Just joined bimmerfest...this is a great community!

I recently purchased a 2002 M5 Carbon Black on Black. I love the car and am intrigued by all of the advanced technology. I read the owner's manual cover to cover and it only describes the usage aspects of the equipment. For example how to turn lights on/off/auto vs. why do they move up/down when I turn them on and why do 50% of cars think I have my highbeams on. Another would be how to start the car vs. the technology around the engine design that allows it to achieve such high hp. 

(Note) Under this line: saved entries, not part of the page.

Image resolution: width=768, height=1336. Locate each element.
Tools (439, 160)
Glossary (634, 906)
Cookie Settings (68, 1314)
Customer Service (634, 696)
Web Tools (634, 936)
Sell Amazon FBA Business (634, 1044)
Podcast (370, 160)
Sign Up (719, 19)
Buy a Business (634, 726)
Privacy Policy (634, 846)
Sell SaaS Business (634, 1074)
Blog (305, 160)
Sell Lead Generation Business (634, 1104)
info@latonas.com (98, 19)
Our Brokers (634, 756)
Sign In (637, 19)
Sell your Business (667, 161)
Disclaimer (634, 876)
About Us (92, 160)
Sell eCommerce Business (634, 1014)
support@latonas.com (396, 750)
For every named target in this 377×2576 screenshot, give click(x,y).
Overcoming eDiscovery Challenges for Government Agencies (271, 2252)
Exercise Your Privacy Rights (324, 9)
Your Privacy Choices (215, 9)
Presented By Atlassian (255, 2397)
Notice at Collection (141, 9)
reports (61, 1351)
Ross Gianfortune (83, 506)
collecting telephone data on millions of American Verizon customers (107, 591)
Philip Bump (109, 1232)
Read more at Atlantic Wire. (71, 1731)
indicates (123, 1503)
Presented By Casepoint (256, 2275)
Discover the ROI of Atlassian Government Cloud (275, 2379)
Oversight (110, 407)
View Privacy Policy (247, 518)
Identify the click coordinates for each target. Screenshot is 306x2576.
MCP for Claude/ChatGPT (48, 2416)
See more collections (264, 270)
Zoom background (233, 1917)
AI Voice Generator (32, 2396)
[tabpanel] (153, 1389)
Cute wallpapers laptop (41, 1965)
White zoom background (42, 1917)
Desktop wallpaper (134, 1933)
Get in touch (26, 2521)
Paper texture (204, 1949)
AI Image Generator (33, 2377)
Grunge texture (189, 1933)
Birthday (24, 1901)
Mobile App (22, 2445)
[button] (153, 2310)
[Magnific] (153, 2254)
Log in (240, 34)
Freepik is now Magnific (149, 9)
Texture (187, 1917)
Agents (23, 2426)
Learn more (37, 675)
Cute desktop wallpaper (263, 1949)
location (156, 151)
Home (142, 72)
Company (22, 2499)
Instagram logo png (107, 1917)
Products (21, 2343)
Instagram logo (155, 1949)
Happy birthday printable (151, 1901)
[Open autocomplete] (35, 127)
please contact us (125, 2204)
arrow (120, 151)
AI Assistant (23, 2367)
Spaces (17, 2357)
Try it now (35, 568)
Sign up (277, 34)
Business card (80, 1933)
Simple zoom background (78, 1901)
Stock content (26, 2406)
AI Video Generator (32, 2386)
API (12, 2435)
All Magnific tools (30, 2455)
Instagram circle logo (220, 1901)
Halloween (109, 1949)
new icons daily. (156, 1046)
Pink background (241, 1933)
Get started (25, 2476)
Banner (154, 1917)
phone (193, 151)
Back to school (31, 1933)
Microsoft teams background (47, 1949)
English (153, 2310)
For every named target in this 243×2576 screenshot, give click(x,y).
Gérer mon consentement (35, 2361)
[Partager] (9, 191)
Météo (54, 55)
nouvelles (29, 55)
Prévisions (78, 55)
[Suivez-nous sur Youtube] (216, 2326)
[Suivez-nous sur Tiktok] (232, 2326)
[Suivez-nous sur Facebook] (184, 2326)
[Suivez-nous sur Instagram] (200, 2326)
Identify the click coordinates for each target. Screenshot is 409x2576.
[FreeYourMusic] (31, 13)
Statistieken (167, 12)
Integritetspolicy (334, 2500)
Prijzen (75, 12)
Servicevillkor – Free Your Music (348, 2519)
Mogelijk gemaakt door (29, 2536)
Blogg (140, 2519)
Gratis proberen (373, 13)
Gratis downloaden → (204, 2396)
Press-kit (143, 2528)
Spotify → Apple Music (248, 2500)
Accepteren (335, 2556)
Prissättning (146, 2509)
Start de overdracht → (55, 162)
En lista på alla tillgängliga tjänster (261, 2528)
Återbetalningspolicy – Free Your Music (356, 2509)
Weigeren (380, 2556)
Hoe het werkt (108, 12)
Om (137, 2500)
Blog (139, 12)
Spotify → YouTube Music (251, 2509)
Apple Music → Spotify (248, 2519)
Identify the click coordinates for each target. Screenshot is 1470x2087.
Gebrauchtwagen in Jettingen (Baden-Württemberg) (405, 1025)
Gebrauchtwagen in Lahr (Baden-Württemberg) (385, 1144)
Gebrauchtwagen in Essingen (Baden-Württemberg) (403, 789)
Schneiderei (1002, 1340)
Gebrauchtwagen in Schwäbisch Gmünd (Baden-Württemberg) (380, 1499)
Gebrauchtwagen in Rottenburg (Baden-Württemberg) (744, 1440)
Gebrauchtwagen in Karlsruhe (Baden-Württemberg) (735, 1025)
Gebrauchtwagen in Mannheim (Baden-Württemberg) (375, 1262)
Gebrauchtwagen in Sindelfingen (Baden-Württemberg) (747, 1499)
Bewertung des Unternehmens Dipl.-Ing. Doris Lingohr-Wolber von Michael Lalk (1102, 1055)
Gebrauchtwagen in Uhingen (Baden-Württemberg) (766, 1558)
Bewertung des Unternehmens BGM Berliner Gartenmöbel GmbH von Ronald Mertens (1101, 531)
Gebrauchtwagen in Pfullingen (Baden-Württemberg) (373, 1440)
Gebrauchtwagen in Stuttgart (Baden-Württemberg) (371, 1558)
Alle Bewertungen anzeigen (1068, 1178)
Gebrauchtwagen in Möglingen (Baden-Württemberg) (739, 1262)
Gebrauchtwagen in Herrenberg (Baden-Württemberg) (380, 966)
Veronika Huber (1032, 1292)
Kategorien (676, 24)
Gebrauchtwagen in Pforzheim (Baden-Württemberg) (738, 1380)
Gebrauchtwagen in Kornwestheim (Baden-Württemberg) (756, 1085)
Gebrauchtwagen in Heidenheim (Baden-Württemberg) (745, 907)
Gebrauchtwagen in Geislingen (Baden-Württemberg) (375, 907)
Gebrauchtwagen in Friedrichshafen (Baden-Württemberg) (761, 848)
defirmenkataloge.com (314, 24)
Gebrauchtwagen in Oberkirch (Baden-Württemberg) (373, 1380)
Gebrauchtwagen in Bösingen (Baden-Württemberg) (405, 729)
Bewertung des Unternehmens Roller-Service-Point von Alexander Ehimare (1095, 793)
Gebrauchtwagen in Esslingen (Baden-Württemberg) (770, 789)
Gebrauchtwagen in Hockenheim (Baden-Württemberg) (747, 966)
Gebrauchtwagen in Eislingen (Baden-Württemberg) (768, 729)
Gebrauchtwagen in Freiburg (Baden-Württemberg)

I really want to read more in-depth descriptions of the technology advances on this car. I imagine it would be something a sales brochure would have from that model year, or perhaps there is another source.

Aside from reading through every bimmerfest post specific to different features, can someone recommend a source of this type of information for my car/model year?

Thanks in advance.


----------



## KevinM (May 2, 2003)

javaruke said:


> Just joined bimmerfest...this is a great community!
> 
> I recently purchased a 2002 M5 Carbon Black on Black. I love the car and am intrigued by all of the advanced technology. I read the owner's manual cover to cover and it only describes the usage aspects of the equipment. For example how to turn lights on/off/auto vs. why do they move up/down when I turn them on and why do 50% of cars think I have my highbeams on. Another would be how to start the car vs. the technology around the engine design that allows it to achieve such high hp.
> 
> Thanks in advance.


Welcome!

1. To turn the auto-headlight feature on, just move the headlight switch to the left of the off position; there should be a small icon there with an "A". 
2. When the self-leveling xenon lights are first turned on, they sometimes appear to go "up and down" on the garage wall (or wherever you may be) as they self adjust.
3. Xenons are bright; even with the self-adjusting feature, other cars may think you have your brights on, especially on hills. However, in my experience, this occurs less than 10% of the time - make sure you don't have your brights on!
4. Check out www.m5board.com

Regards,
Kevin


----------